Poor leadership and complacency over budget management contributed to the financial difficulties at a health board which needed a Scottish Government loan to break even last year, MSPs have found.
NHS Highland was given an extra £2.5 million in 2013/14 despite a £5 million increase in its budget in 2012/13.
Holyrood's Public Audit Committee said it was clear that without this brokerage - which will be paid back over three years - there could have been serious repercussions for patients.
The committee heard from NHS Highland about the sequence of events that led to the request for extra funding for the first time in 11 years.
The most significant of these was overspending at Raigmore Hospital in Inverness.
Its overspend rose from £600,000 in 2010/11 to £9.6 million in 2013/14.
The committee said that the year-on-year overspend suggested a culture of complacency'' while they also found it was unclear as to how and why the decision to request brokerage was arrived at.
MFR News speaks with Committee convener Paul Martin...

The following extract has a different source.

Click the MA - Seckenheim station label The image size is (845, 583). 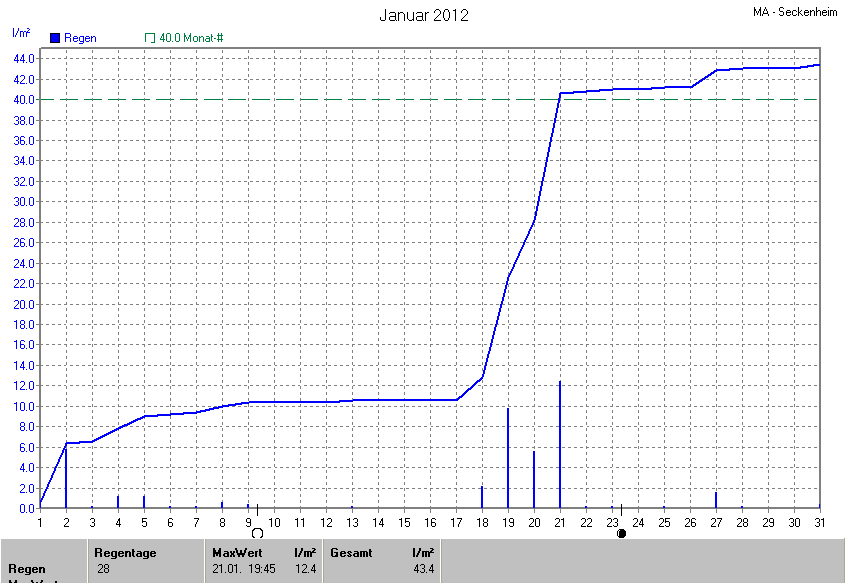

Committee convener Paul Martin said: In 2013/14, for the first time in 11 years, NHS Highland requested a loan - brokerage - from the Scottish Government to enable it to break even against its revenue and capital budgets.
Given this, we expected to find a robust and transparent system of checks and balances that showed exactly how that situation had developed, and how and why the decision to request brokerage was arrived at.
"This was not the case.
Instead, the evidence from NHS Highland about when brokerage was agreed to and by whom was unclear and contradictory to an extent that we question how well-informed the board were and when they decided to seek brokerage.''
He added: The fact that, for example, Raigmore Hospital continued to overspend year on year, despite £5 million extra funding in 2012/13, suggests to us a culture of complacency about budgetary oversight at the hospital and at the NHS Highland board.
The slow progress in addressing the causes of the overspending at Raigmore was exacerbated by the practice of creating compensatory underspends elsewhere in NHS Highland in order to break even.
What was clear to the committee was that without brokerage there could have been serious repercussions for patients.
Whilst we acknowledge that NHS Highland has taken steps to improve its financial management and reporting to the NHS Highland board, it is essential for the future financial health of NHS Highland that all the actions and recommendations identified in the internal and external audit reports it has received to date are acted upon.''
NHS Highland chair Garry Coutts said: "We respect the role of the Public Audit Committee and accept the contents of its report on our financial management in 2013/14. "We welcomed the opportunity to give evidence to the committee and we believe we have fully co-operated. "We have already acted to address the concerns the committee has raised, both in its latest report and previously, and we are determined to ensure that our financial management and our governance practices are of the highest standards."